About six months ago, I discovered a Candy Apple Red late 1966 Jaguar in a shop, and one of the other customers who saw my longing gaze told me, “Don’t bother, man, it’s a piece of shit.” Always in for a challenge, I ignored the advice. When I picked it up, it was clear that the bridge and its saddles were unnecessarily jacked up to their maximum adjustment, rendering the instrument nearly unplayable with mile-high action.

Was the other customer wrong? Yes and no. From his perspective, the guitar played poorly, and thus, wasn’t a viable choice. The only real problem this guitar had was a careless setup, or total lack thereof. Far from a lost cause, all it would have taken to make that Jaguar a killer player was one Allen key, a Phillips screwdriver, and less than five minutes.

At the same time, I recognize that how a thing plays is often the only metric most guitarists have to judge whether or not a guitar is worthwhile, and hey, that’s valid. Playing as many guitars as I possibly could as a youngster was how I figured out what kind of guitar worked for me, a tradition that continues well into my very adult life. “Try Everything,” as Shakira’s Zootopia theme song goes.

Looking back, I’m sure I wrote off some instruments too quickly all because they weren’t properly adjusted. For a player, a bad setup can make a guitar unpalatable at best, and for a shop, a lost potential sale. Being able to tell the difference between a bad guitar and a bad setup requires a bit of experience with guitar repair, just enough that think most musicians can acquire it without much effort.

All you need to do is find an instrument that feels good to you, and then pay attention to the reasons why it feels that way. Compare it with other instruments you encounter, and think about things like string height or if the guitar plays in tune with itself. Does the instrument stay in tune, and if not, why is that? Ask questions if the answer isn’t immediately apparent to you, visit some forums and see if the question’s been asked before. Think critically about the guitar you’re inspecting, don’t allow the sexy gleam of a shiny thing to sway you.

***

When it comes to greater ailments than simple setup tweaks, a sober mindset is key. Let’s take that Mustang I mentioned in the introduction: riddled with issues, likely to be a huge pain in the ass to whip back into shape, and the kind of guitar you buy only if you have the skill or cash to take on a project. Every one of the detractors of this guitar is a thing I can fix, I know it. There’s nothing so wrong with the guitar that it should be consigned to the trash heap, nothing so egregious that it can’t be saved. But the cost…

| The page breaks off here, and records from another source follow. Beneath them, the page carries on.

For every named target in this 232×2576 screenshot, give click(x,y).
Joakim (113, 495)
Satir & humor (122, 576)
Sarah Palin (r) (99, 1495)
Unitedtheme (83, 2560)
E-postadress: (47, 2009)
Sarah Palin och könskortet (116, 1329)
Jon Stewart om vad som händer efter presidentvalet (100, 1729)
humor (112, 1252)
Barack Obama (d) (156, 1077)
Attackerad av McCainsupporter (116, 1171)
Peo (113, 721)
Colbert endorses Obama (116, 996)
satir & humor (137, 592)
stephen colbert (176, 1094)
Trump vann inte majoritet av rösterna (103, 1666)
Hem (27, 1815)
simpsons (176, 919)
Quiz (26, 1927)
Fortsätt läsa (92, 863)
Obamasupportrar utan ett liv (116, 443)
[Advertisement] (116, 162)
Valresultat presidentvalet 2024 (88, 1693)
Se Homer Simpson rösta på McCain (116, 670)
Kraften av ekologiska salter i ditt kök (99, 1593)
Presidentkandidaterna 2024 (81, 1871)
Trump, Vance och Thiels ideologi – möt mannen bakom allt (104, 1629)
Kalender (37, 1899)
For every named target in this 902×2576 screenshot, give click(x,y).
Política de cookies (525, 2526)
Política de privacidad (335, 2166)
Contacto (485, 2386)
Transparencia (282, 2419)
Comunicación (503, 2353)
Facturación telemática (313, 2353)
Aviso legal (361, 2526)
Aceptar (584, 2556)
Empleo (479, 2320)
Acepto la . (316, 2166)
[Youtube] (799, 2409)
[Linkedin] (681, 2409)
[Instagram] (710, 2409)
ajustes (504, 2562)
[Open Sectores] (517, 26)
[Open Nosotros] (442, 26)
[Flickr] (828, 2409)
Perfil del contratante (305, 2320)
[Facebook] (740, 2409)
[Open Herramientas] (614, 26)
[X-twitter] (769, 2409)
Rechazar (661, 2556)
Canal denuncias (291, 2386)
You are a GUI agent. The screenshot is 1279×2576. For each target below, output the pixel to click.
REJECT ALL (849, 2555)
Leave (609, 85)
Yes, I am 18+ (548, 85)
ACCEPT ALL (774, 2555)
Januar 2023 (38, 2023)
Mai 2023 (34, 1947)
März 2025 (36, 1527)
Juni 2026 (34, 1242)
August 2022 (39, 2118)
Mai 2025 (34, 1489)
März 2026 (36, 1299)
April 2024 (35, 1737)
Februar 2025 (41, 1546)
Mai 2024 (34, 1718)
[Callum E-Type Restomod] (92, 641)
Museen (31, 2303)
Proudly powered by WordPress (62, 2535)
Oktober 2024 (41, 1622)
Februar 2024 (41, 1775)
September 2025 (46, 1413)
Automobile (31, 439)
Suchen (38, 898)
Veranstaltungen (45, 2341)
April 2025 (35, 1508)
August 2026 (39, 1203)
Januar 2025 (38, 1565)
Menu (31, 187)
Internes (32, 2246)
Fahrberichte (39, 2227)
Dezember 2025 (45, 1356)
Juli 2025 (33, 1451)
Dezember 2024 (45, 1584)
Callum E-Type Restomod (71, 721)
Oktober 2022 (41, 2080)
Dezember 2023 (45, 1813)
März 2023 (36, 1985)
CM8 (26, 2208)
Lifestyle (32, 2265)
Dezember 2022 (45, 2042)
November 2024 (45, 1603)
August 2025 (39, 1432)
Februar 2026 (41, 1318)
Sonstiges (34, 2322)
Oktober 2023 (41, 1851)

One rule I have for myself in these kinds of cases is, “If you have doubts, walk.” So even as I write about not writing guitars off because of issues, I’m sitting here in my chair wondering if I really want to spend the time, money, and energy nursing another guitar back to good health. At the moment, I’m about 50/50.

I guess what I’m getting at is there’s no clear line to draw on this issue, no right and wrong, no true good and bad to be named. It feels like the line constantly moves to fit the buyer and the guitar, according to their means and the severity of the issues in play, and really, that’s the only line that matters.

Personally, I’m not bothered by a refin, a requisite refret, or minor routing under a pickguard. I’m turned off by non-original hardware, enlarged tuner holes, and in most cases, replaced pickups. And then again, all of the above goes right out the window if the price is just too good to pass up. So even for me, the line often changes position.

My best advice: let the line be wherever you need it to be, but allow some wiggle room. An instrument with a few more issues than you’d normally consider may surprise you.

I’m still thinking about it. I name guitars after Star Wars characters, so this would be Wicket.